シン・ゴジラという映画はこの時代の何を捉えているのだろう? やっぱり、シンは「晋」なのか? あるとすれば第五形態はいったい何か?

そういえば、漫画『AKIRA』は、2020年の東京オリンピックを描いていました。
漫画『二〇世紀少年』は大阪万博の再開催や、カルト教団政権のストーリーでした。
シン・ゴジラはいったい何をあらわしているのだろう?

   *   *   *

そんなわけでシン・ゴジラを観たのですが、周知のとおり僕の勝手な妄想は大ハズレで、惨憺たる気持ちになっただけでした。
第一形態は地震、第二形態は津波、第四形態から原発。そこまでで終わりです。
政治家や官僚が日本のために命をかけて大活躍する映画です。(ふつうの国民の目線を意図的に排除している。)原子炉は冷却されて事故は完全に収束します。現実とあまりにもかけはなれた結末で途方にくれるばかりです。
これほどまでにウソをつかれると、「力をあわせれば日本の未来はひらくことができる」というプロパガンダ映画でさえなく、そのまま空虚に響いて、むしろ「どうしたって未来はひらくことができない」と訴えかけている逆プロパガンダ映画にしか思えません。
(大きなデブリが都心に横たわっているという結末は、われわれに問題を提起していますが、エクスキューズかどうかはさておき、「それはイイけど、もっといっぱい描きこむことあっただろー」という感想。)

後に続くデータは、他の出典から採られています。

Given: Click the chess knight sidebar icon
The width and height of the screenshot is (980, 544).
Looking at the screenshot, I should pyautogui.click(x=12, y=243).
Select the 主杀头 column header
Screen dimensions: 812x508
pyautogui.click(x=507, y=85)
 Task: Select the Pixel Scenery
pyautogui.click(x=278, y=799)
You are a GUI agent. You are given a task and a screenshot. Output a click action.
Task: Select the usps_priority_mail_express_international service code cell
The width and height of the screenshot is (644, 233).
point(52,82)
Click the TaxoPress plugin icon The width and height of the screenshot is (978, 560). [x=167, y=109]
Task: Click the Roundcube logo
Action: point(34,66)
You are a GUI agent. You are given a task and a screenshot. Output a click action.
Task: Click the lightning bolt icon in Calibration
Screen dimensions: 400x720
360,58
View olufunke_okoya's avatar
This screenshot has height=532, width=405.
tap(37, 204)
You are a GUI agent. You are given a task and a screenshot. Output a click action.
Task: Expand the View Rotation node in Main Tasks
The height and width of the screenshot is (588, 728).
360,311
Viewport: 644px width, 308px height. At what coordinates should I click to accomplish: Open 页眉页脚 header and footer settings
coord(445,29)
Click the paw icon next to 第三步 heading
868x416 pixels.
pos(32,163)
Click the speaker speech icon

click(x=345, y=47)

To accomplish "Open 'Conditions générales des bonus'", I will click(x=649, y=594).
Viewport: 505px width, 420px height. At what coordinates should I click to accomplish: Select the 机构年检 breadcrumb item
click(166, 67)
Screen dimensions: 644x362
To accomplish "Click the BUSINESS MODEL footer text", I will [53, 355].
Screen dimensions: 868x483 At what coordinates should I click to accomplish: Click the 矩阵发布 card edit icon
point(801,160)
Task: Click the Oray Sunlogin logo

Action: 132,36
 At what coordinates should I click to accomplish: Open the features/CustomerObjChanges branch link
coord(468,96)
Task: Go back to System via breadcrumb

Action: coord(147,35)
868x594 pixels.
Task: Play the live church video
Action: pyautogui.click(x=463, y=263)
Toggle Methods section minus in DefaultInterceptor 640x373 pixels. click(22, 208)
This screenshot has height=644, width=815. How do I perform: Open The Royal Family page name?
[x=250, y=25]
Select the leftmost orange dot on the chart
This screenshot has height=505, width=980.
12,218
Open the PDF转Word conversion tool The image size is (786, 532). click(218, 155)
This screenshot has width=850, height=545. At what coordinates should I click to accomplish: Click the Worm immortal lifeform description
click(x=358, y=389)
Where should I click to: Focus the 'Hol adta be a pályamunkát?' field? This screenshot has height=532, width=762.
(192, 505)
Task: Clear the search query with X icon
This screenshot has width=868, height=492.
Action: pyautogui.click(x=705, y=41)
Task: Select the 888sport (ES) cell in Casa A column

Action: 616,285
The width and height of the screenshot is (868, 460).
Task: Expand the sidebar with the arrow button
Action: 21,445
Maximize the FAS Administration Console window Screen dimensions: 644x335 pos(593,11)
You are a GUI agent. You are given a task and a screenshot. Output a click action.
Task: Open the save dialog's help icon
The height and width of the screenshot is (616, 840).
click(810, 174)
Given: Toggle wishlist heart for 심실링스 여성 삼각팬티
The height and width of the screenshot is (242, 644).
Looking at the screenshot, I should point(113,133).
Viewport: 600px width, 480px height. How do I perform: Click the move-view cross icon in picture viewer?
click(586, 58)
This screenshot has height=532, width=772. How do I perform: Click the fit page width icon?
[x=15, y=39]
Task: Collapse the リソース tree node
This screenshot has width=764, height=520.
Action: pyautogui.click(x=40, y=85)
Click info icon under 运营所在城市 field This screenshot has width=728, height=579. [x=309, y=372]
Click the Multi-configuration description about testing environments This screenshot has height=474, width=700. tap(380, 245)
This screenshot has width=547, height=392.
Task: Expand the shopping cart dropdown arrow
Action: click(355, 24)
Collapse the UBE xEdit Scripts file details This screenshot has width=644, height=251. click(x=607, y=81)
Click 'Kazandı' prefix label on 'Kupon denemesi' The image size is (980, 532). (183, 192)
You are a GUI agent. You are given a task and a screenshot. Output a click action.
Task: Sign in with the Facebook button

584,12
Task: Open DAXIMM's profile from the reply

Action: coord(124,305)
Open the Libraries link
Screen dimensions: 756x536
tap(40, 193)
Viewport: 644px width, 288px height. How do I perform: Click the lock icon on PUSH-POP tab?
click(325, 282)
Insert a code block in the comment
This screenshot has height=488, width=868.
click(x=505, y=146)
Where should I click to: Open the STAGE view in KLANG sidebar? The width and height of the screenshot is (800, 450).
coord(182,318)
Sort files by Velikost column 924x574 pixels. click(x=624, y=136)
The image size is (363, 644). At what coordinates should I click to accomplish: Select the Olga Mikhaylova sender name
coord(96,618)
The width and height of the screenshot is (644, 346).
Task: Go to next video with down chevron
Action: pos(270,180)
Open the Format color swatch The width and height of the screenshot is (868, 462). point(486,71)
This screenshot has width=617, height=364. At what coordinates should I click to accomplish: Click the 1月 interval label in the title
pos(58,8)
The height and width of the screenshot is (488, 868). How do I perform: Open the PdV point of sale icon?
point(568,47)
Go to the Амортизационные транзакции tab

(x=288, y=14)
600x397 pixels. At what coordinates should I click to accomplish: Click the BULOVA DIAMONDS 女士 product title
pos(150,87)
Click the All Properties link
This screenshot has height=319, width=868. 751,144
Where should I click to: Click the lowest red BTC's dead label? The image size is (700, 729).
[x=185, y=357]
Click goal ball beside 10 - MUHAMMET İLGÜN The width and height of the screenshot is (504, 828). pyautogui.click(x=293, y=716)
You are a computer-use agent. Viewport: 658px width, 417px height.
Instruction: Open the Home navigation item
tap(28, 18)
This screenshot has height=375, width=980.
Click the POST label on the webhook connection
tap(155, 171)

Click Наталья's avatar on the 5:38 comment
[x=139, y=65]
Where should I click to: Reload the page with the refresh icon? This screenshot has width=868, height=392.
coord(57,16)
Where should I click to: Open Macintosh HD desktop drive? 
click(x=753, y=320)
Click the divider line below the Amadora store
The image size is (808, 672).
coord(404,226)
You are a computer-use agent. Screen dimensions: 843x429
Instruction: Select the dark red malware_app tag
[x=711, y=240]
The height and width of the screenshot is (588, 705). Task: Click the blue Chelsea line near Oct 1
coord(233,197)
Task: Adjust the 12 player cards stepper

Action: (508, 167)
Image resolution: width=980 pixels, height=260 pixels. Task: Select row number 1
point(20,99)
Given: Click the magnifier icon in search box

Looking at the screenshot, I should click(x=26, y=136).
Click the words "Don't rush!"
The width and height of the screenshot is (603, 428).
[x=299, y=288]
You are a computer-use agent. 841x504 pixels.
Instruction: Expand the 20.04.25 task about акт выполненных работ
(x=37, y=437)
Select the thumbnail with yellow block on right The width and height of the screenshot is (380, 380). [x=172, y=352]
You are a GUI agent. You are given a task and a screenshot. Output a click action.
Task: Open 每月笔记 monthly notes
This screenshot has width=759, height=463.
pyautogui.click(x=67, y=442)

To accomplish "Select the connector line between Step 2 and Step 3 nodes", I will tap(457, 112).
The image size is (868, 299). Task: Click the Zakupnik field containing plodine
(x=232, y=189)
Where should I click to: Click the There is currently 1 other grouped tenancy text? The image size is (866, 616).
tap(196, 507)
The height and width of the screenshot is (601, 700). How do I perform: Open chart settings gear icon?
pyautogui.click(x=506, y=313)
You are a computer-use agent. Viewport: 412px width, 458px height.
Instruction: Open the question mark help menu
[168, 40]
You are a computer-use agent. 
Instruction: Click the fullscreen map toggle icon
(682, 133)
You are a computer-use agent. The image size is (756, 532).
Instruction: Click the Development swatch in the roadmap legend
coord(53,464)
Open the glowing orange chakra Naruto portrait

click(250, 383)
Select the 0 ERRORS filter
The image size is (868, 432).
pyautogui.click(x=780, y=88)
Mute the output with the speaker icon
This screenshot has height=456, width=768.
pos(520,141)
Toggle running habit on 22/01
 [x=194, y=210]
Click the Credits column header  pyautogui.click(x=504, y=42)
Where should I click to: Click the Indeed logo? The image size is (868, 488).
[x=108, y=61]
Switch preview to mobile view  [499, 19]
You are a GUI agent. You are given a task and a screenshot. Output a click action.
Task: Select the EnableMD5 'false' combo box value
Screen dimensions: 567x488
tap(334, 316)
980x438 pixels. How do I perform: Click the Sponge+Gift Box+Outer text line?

いまのところ、手がワナワナと震えてきて夜に眠れなくなるほどハラがたつのは、『神様の愛い奴』と『君の名は。』につづいて歴代第三位くらいにランクインです。
でも、もしかしたらもしかして、東宝がラストシーンを差し替えたんじゃないかとか、ゴジラの手のひらを上にむける仕草は、ひょっとしたら安倍晋三なのではないかとか。

以上、旅慣れたミュージシャンの鏡であるトランペット担当の旅準備がスゴいという話題と、まったくスゴくない映画をまちがえて観てしまったという面白くない記事はこれでおわりです。